Fernanda Müller (pedagoga) e Nazareth Hassen (antropóloga com doutorado em Educação) finalizam este número retomando, em outra linha de argumentação, as colocações do primeiro artigo, de Alma Gottlieb, sobre a ausência da criança como objeto de estudo das Ciências Sociais. Seu enfoque privilegia uma revisão de estudos sobre a criança nessas disciplinas e em suas diversas perspectivas teóricas, caracterizando seus focos e suas limitações, e enfatiza a demanda crescente por uma integração mais viva e eficaz entre as abordagens e os conhecimentos já produzidos nas ciências naturais e nas ciências sociais, recuperando assim, por outras vias, as proposições de Lordelo e Bichara a respeito da complexidade biopsicossocial do ser humano.

Com esse conjunto de estudos e reflexões sobre a criança de zero a três anos a partir de diferentes perspectivas, esperamos gerar trocas, articulações e contrastes relevantes para a elaboração teórico-conceitual e o processo de aprofundamento do conhecimento sobre a infância, e assim subsidiar a discussão de propostas de atendimento e intervenção na educação infantil.

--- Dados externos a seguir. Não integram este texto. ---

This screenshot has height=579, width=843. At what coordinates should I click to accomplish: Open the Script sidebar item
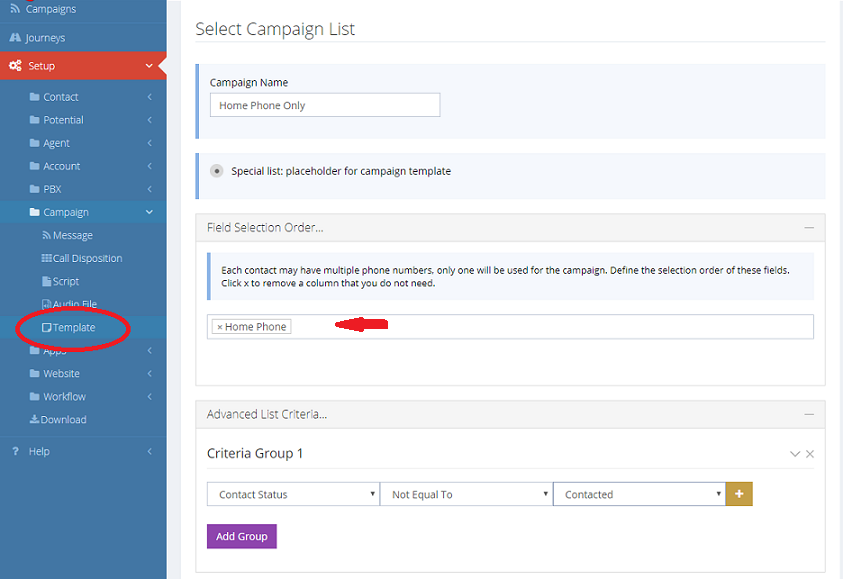pyautogui.click(x=65, y=281)
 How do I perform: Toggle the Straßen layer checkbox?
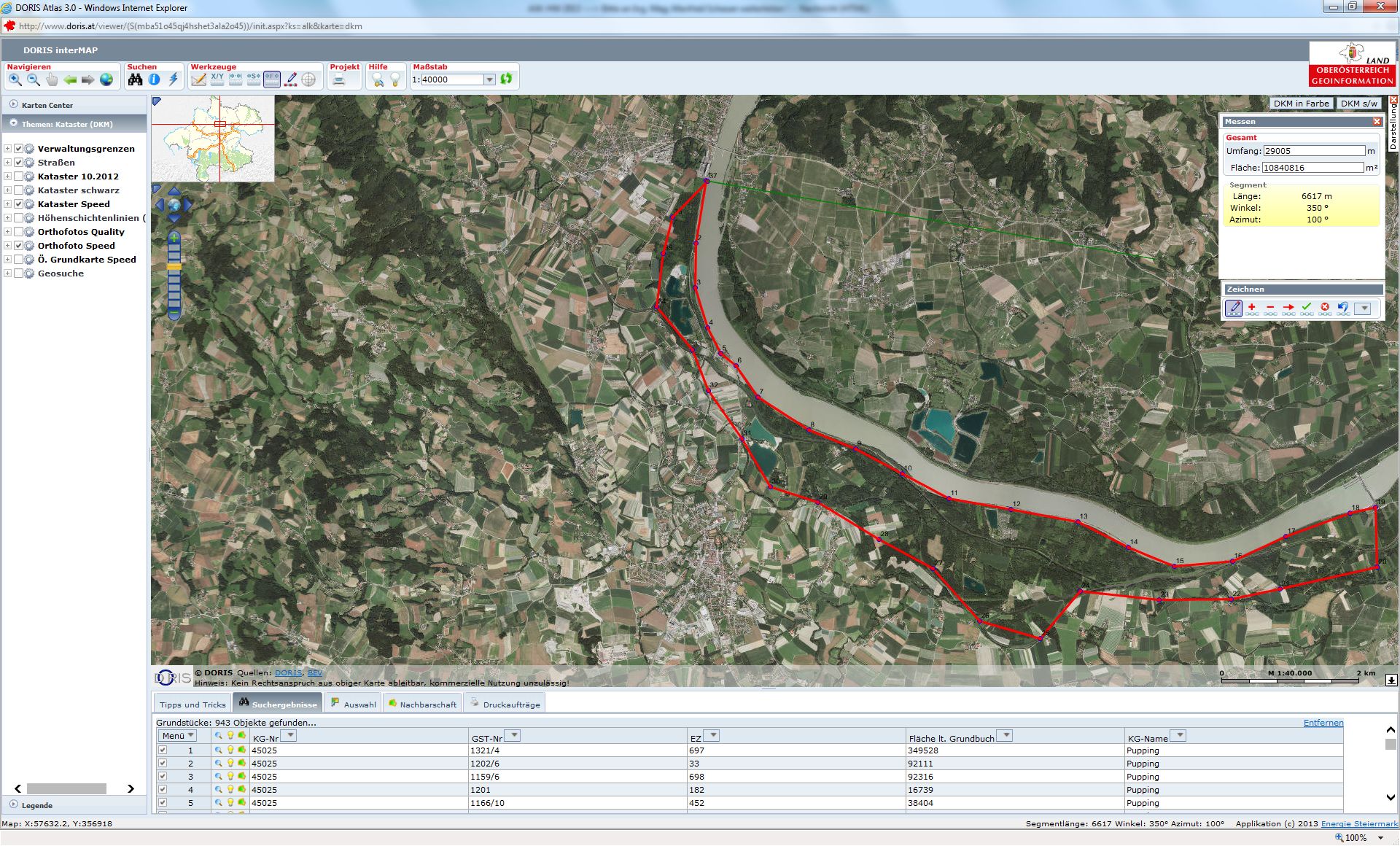click(x=19, y=163)
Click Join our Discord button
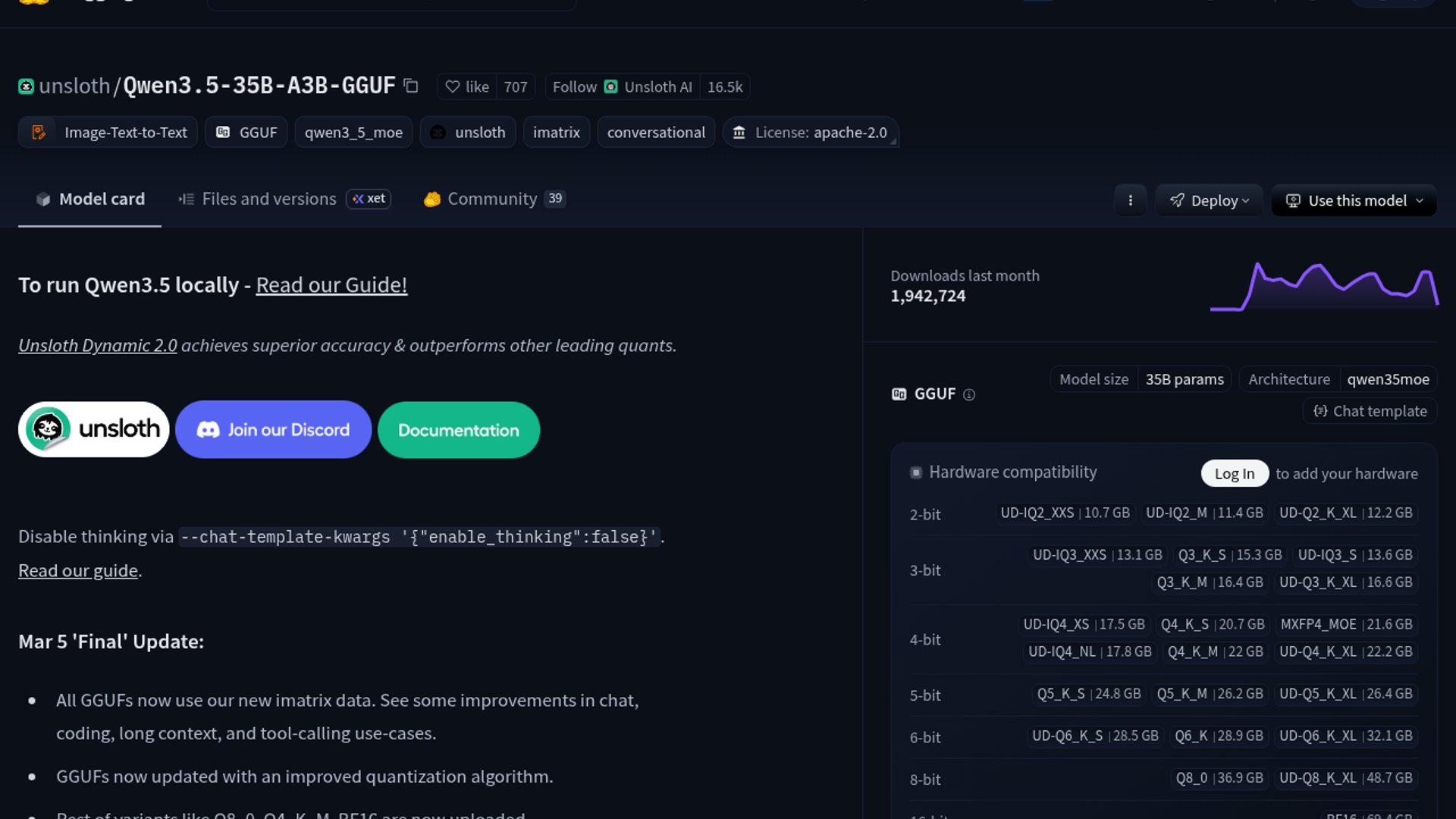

Agradecemos às editoras e autores que autorizaram a tradução e publicação de artigos já divulgados no exterior; aos colegas Lívia A. Fialho da Costa, Sonia M. Rocha Sampaio, Vanessa R. S. Cavalcanti e Halter Maia pela versão/ revisão de resumos em francês e espanhol; a Luiz Prado, Carolina Ferreira Fagundes e Carolina Brum, pela tradução dos textos de colaboradores estrangeiros; à revista Psicologia USP e ao IPUSP pela acolhida a esta proposta.